Outside help received:
- Help from Delaine on Simple Monte Carlo player
- Help from Justin on Minimax and Monte Carlo player
- Referenced this tutorial to better understand alpha-beta pruning: https://www.youtube.com/watch?v=8r78GYmuHaY&t=967s
An estimate of time spent on assignment: 8 - 10 hours a week, excluding the class and office hours time. I would still like to improve my Complicated Monte Carlo player, it takes a lot of time for it to run through even 1 game simulation.
- Random vs Random, player 0 always starts -> Player 0 won 456 times: 0.456, Player 1 won 478 times: 0.478, it was a draw 66 times: 0.066
- Expert vs Random, starting player swaps -> expert starts: Player 0 won 534 times: 0.534, Player 1 won 419 times: 0.419, it was a draw 47 times: 0.047; random starts: Player 0 won 455 times: 0.455, Player 1 won 481 times: 0.481, it was a draw 64 times: 0.064
- Minimax vs Random, starting player swaps -> minimax starts: Player 0 won 932 times: 0.932, Player 1 won 57 times: 0.057, it was a draw 11 times: 0.011; random starts: Player 0 won 46 times: 0.046, Player 1 won 943 times: 0.943, it was a draw 11 times: 0.011
- Minimax vs Expert, starting player swaps -> minimax starts: Player 0 won 922 times: 0.922, Player 1 won 58 times: 0.058, it was a draw 20 times: 0.02; expert starts: Player 0 won 66 times: 0.066, Player 1 won 927 times: 0.927, it was a draw 7 times: 0.007
- Monte Carlo vs Random, starting player swaps -> monte carlo starts: Player 0 won 966 times: 0.966, Player 1 won 21 times: 0.021, it was a draw 13 times: 0.013; random starts: Player 0 won 17 times: 0.017, Player 1 won 971 times: 0.971, it was a draw 12 times: 0.012
- Monte Carlo vs Minimax, starting player swaps -> monte carlo starts: Player 0 won 451 times: 0.451, Player 1 won 488 times: 0.488, it was a draw 61 times: 0.061; minimax starts: Player 0 won 475 times: 0.475, Player 1 won 478 times: 0.478, it was a draw 47 times: 0.047
The strategy:
Before making the move, the function sees which player's turn it is. Then it looks at the corresponding indexed pits where it can play. The function copies the board and sows in it.

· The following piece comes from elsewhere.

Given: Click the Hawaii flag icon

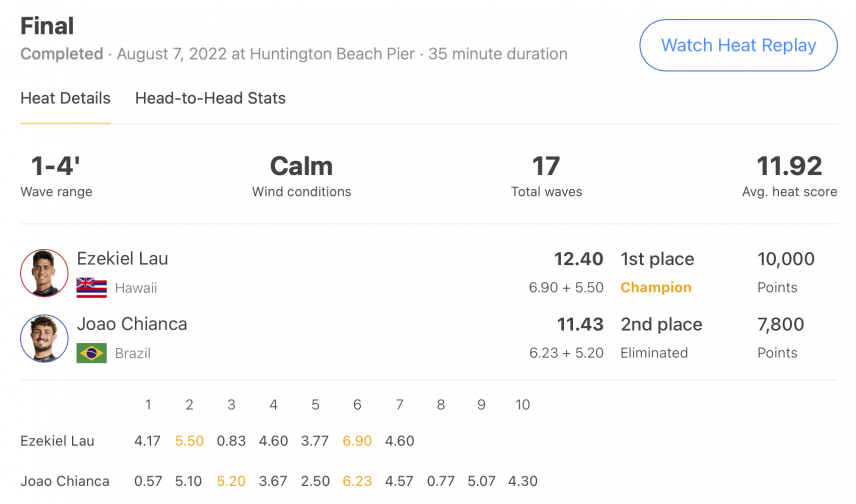Looking at the screenshot, I should click(91, 288).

If the game_over and who_won functions return the id of the player who is currently making a move the function returns the index of the pit, it becomes the expert move and the player plays it. If no such move is found the player moves randomly.

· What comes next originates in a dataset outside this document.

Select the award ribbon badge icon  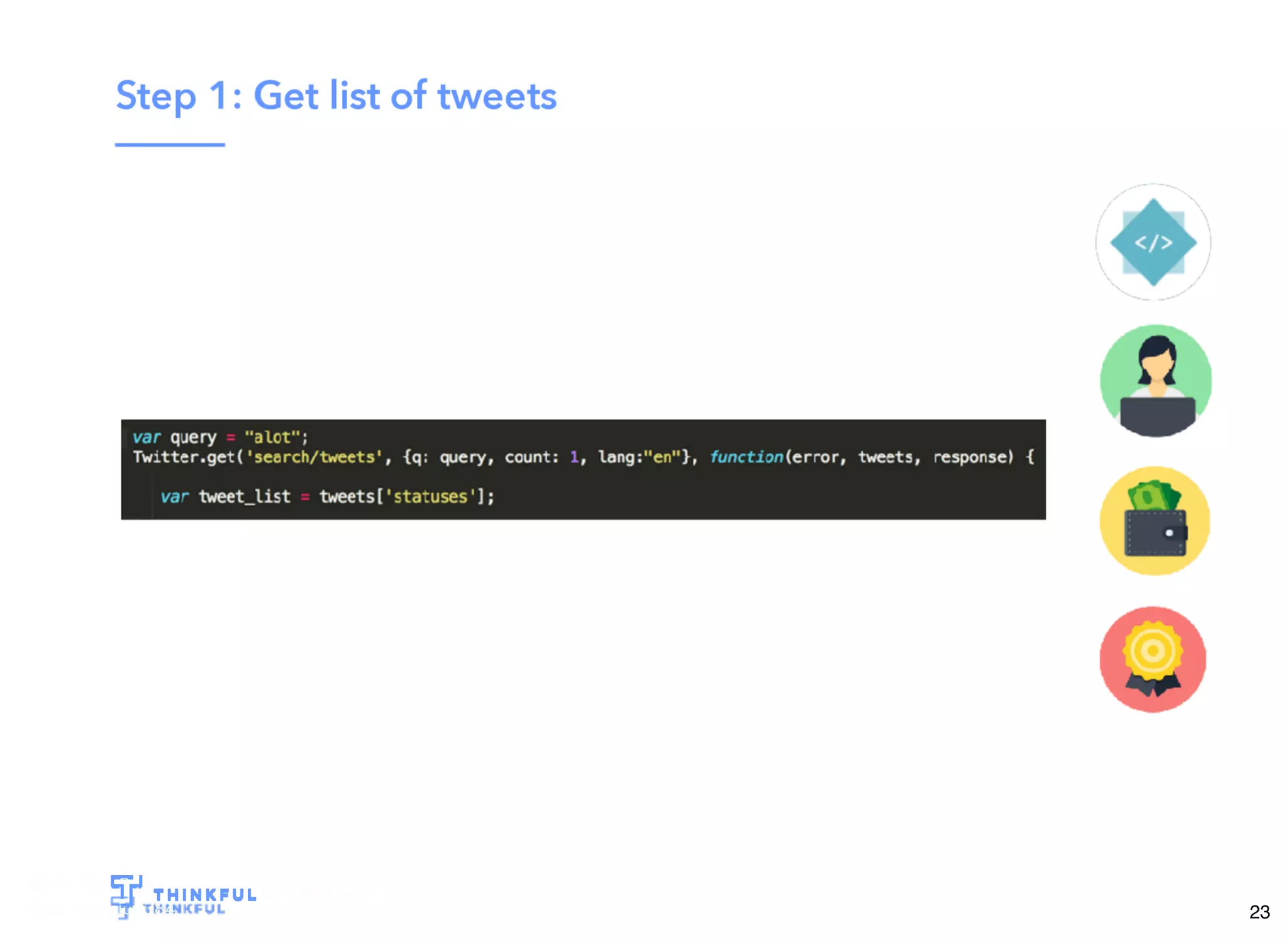tap(1153, 659)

I think this strategy was quite simple, it worked worse than I expected it to. It didn't win the random player by much because it is doing almost the same thing as sowing randomly. I would like to improve it in the future using the strategies that lead to capturing the seeds move and giving the player another turn.
The strategy: I used the Minimax player as my competition player. The strategy of this player is to generate the next possible board and try sowing on it from different pits unless they are full. With alpha-beta pruning, the player compares the outcome of each board generated and chooses the one that returns the maximum scored board. That will return the pit from which the player sowed and the player is able then to make the move. I would like to improve this algorithm by using different strategies that lead the player to capturing the opponent's seeds or giving it another extra turn. I think since I was genuinely focused on understanding the concept and theory itself I couldn't spend much time thinking about the game strategies. But since I am more familiar with the concepts I would love to try implementing new strategies!